Multiple markers for melanoma progression regulated by DNA methylation: insights from transcriptomic studies

• Published in: Carcinogenesis (New York) Vol. 26; no. 11; pp. 1856 - 1867
• Main Authors: Gallagher, William M., Bergin, Orla E., Rafferty, Mairin, Kelly, Zoë D., Nolan, Ilse-Maria, Fox, Edward J.P., Culhane, Aedin C., McArdle, Linda, Fraga, Mario F., Hughes, Linda, Currid, Caroline A., O'Mahony, Fiona, Byrne, Aileen, Murphy, Alison A., Moss, Catherine, McDonnell, Susan, Stallings, Raymond L., Plumb, Jane A., Esteller, Manel, Brown, Robert, Dervan, Peter A., Easty, David J.
• Format: Journal Article
• Language: English
• Published: Oxford Oxford University Press 01.11.2005; Oxford Publishing Limited (England)
• Subjects: 2′-deoxy-5-azacytidine; 5-methylcytosine; 5mC; Animals; Azacitidine - analogs & derivatives; Azacitidine - pharmacology; Azacitidine - therapeutic use; Biological and medical sciences; Biomarkers, Tumor; Carcinogenesis, carcinogens and anticarcinogens; Cell Cycle Proteins - genetics; Cell Cycle Proteins - metabolism; CGH; COBRA; combined restriction bisulfite restriction analysis; comparative genomic hybridization; DAC; Disease Progression; DNA Methylation; DNA Modification Methylases - antagonists & inhibitors; DNA Modification Methylases - genetics; DNA Modification Methylases - metabolism; Enzyme Inhibitors - pharmacology; Enzyme Inhibitors - therapeutic use; Epigenesis, Genetic; Female; FISH; fluorescence in situ hybridization; Gene Expression Profiling; Gene Expression Regulation, Neoplastic; Humans; LDA; low density array; Medical sciences; Melanoma, Experimental - genetics; Melanoma, Experimental - metabolism; Melanoma, Experimental - prevention & control; Mice; Mice, Nude; Oligonucleotide Array Sequence Analysis; radial growth phase; RGP; RNA, Messenger - metabolism; RNA, Neoplasm - metabolism; Skin Neoplasms - genetics; Skin Neoplasms - prevention & control; Skin Neoplasms - secondary; Transplantation, Heterologous; Tumor Cells, Cultured; Tumors; vertical growth phase; VGP; Biological marker; Methylation; DNA; Tumor progression
• ISSN: 0143-3334; 1460-2180
• DOI: 10.1093/carcin/bgi152

The incidence of melanoma is increasing rapidly, with advanced lesions generally failing to respond to conventional chemotherapy.

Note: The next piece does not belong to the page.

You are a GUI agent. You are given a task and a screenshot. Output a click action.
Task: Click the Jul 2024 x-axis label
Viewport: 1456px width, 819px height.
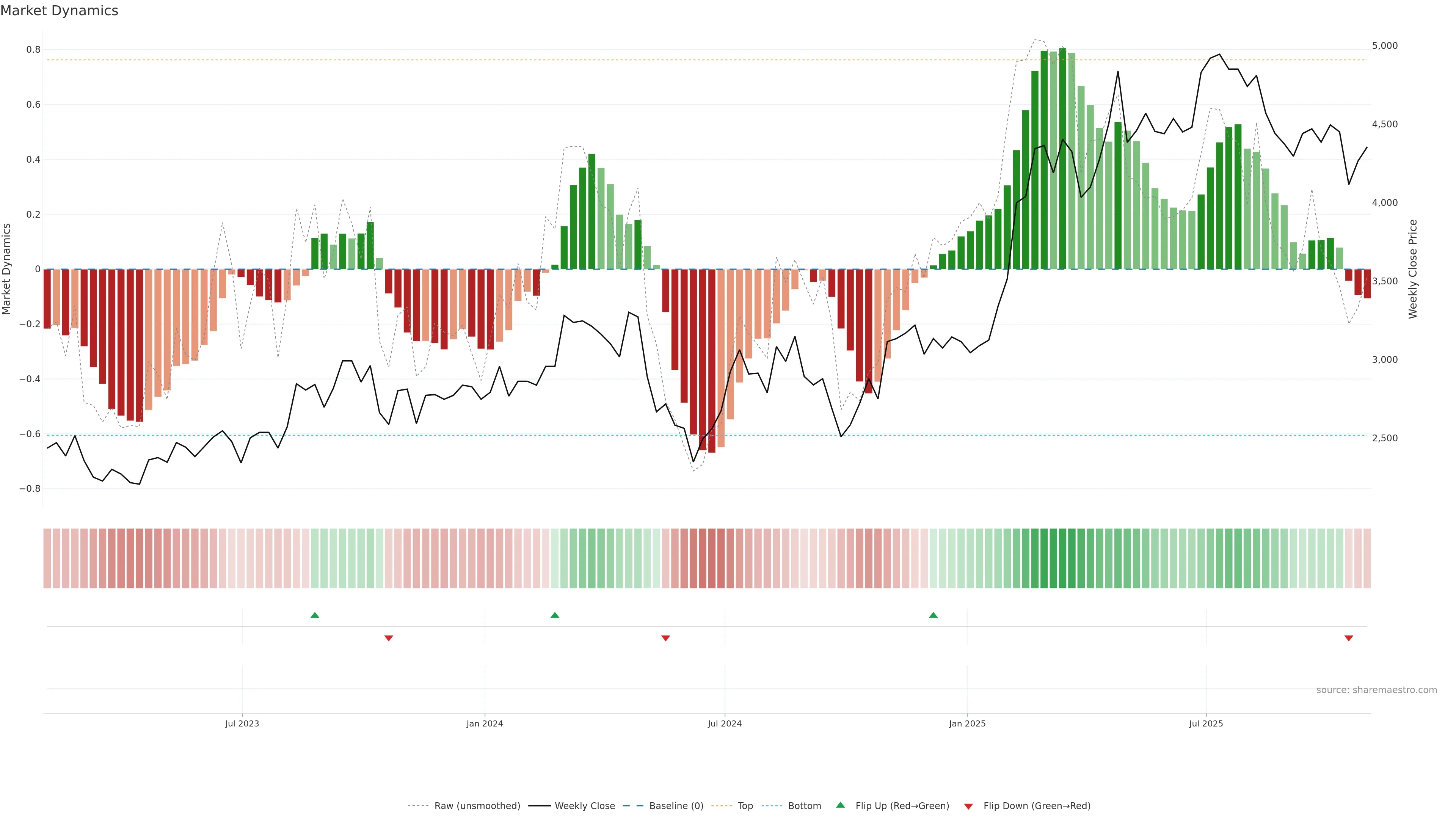click(x=725, y=723)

Here, we utilized DNA microarray-based gene expression profiling techniques to identify molecular determinants of melanoma progression within a unique panel of isogenic human melanoma cell lines. When a poorly tumorigenic cell line, derived from an early melanoma, was compared with two increasingly aggressive derivative cell lines, the expression of 66 genes was significantly changed. A similar pattern of differential gene expression was found with an independently derived metastatic cell line. We further examined these melanoma progression-associated genes via use of a tailored TaqMan Low Density Array (LDA), representing the majority of genes within our cohort of interest. Considerable concordance was seen between the transcriptomic profiles determined by DNA microarray and TaqMan LDA approaches. A range of novel markers were identified that correlated here with melanoma progression. Most notable was TSPY, a Y chromosome-specific gene that displayed extensive down-regulation in expression between the parental and derivative cell lines. Examination of a putative CpG island within the TSPY gene demonstrated that this region was hypermethylated in the derivative cell lines, as well as metastatic melanomas from male patients. Moreover, treatment of the derivative cell lines with the DNA methyltransferase inhibitor, 2′-deoxy-5-azacytidine (DAC), restored expression of the TSPY gene to levels comparable with that found in the parental cells. Additional DNA microarray studies uncovered a subset of 13 genes from the above-mentioned 66 gene cohort that displayed re-activation of expression following DAC treatment, including TSPY, CYBA and MT2A. DAC suppressed tumor cell growth in vitro. Moreover, systemic treatment of mice with DAC attenuated growth of melanoma xenografts, with consequent re-expression of TSPY mRNA. Overall, our data support the hypothesis that multiple genes are targeted, either directly or indirectly, by DNA hypermethylation during melanoma progression.